■ Your instructions
In the entries below, how many lines contain the string "will"? State the number and nothing else.

____________

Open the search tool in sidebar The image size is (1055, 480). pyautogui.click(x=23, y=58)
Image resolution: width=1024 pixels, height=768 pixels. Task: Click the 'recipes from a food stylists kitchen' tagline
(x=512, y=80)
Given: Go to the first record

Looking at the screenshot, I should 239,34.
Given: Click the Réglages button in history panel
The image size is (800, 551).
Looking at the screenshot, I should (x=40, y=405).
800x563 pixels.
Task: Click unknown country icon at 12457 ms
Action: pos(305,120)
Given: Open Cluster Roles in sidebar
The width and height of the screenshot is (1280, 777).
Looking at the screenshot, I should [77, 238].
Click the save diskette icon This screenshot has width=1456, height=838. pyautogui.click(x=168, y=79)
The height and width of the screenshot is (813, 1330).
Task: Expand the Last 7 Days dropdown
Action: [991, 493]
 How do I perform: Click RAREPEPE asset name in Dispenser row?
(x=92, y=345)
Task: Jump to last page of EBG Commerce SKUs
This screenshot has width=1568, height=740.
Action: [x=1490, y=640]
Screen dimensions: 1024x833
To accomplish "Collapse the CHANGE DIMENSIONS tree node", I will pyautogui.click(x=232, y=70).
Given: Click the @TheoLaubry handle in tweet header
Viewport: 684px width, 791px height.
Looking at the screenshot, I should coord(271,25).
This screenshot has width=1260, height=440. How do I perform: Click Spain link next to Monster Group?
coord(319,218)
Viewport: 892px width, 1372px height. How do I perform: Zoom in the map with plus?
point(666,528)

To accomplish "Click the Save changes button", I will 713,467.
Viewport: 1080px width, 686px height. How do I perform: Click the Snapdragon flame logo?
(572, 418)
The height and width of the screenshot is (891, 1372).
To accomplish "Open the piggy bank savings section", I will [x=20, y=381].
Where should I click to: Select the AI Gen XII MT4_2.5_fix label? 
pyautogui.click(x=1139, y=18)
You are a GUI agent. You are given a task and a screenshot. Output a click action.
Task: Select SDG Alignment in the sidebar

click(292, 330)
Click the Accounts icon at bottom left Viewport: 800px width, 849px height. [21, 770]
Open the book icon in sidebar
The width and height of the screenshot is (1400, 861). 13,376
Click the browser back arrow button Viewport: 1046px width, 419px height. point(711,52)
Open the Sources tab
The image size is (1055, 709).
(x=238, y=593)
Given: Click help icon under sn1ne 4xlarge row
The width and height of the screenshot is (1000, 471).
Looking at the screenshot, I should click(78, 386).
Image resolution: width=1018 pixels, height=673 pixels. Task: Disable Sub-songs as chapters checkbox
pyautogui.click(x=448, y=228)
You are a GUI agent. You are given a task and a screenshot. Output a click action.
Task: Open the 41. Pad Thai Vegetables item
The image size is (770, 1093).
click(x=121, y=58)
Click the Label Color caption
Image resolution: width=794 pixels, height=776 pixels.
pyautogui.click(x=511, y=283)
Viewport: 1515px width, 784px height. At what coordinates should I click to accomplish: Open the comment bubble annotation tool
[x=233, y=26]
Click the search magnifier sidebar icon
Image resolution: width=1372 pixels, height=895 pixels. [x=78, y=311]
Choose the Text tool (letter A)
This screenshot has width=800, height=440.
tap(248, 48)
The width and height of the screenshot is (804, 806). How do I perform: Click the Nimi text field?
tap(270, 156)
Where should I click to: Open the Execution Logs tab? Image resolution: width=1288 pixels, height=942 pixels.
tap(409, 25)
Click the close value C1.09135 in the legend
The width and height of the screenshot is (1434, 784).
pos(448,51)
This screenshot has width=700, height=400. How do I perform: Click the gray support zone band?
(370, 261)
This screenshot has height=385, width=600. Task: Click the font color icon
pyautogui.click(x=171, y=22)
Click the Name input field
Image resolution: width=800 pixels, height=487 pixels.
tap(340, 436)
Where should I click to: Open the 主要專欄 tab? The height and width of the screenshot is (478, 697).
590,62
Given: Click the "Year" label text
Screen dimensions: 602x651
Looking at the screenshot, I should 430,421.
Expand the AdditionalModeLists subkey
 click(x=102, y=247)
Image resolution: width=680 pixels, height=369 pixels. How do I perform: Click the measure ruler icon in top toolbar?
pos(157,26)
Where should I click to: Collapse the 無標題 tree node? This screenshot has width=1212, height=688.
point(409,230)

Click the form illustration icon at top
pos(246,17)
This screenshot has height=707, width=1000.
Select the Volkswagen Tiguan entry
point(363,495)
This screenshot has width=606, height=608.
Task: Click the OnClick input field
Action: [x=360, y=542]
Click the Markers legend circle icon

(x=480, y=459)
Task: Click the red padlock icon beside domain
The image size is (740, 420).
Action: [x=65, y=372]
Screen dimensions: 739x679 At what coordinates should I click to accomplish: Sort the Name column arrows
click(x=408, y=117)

____________

■ Answer
3